The prognosis of metastatic colorectal cancer is poor. The 5-year survival rate for patients with early-stage colorectal cancer is approximately 90%, but the 5-year survival rate for patients with regionally spread tumors drops sharply to 65%, and the 5-year survival rate for patients with advanced disease and distant metastases drops to 10% [12]. The conventional treatment strategies for metastatic colorectal cancer include systemic chemotherapy, radiotherapy, and surgery. Usually, the goals of surgery for metastatic colorectal cancer are to relieve symptoms, control tumor growth, and improve survival. Resection of liver or lung metastases from primary colorectal cancer can improve survival in these patients [13]. We speculate that resection of testicular metastases in these patients has a similar therapeutic effect. Furthermore, there is no evidence that postoperative chemotherapy can improve survival in these patients with colorectal testicular metastases.
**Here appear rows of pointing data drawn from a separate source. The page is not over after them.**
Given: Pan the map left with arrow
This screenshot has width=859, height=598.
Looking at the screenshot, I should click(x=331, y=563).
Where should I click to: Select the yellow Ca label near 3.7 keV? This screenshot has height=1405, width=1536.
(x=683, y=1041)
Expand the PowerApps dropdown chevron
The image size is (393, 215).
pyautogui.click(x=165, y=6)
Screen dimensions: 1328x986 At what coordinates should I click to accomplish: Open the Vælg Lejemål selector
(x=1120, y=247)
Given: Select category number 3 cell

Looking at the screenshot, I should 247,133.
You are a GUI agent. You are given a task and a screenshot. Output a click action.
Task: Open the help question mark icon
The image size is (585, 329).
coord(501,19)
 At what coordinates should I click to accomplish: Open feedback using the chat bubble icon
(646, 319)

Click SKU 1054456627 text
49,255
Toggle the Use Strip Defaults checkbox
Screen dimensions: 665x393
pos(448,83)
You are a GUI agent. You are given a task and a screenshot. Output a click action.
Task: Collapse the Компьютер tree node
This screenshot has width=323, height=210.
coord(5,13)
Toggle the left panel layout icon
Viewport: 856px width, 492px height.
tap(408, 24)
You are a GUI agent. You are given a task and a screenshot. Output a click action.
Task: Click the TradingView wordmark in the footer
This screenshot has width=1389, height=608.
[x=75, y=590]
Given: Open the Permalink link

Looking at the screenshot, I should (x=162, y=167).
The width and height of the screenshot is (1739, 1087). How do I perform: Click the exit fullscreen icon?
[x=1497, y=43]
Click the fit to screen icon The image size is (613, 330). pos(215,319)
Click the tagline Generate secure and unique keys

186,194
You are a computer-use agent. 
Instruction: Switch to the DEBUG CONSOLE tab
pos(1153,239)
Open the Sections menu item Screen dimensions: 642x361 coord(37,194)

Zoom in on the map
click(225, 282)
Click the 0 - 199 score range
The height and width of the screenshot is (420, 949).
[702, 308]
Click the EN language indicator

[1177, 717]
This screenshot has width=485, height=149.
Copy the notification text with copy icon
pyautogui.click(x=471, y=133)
Perhaps we are seeing testicular metastases in these colorectal cancer patients, and in fact, other distant metastases have occurred. Finally, we suggest that postoperative chemotherapy can prolong the survival time of these patients.

Conclusion

The metastasis of colon cancer to the testes is rare. When evaluating testicular symptoms in colorectal cancer patients, it is important to consider the possibility of metastasis from the colorectal region. Clinical and imaging characteristics are nonspecific, requiring postoperative pathology and immunohistochemistry for a definitive diagnosis. Surgical goals include relieving symptoms, controlling tumor growth, and improving survival.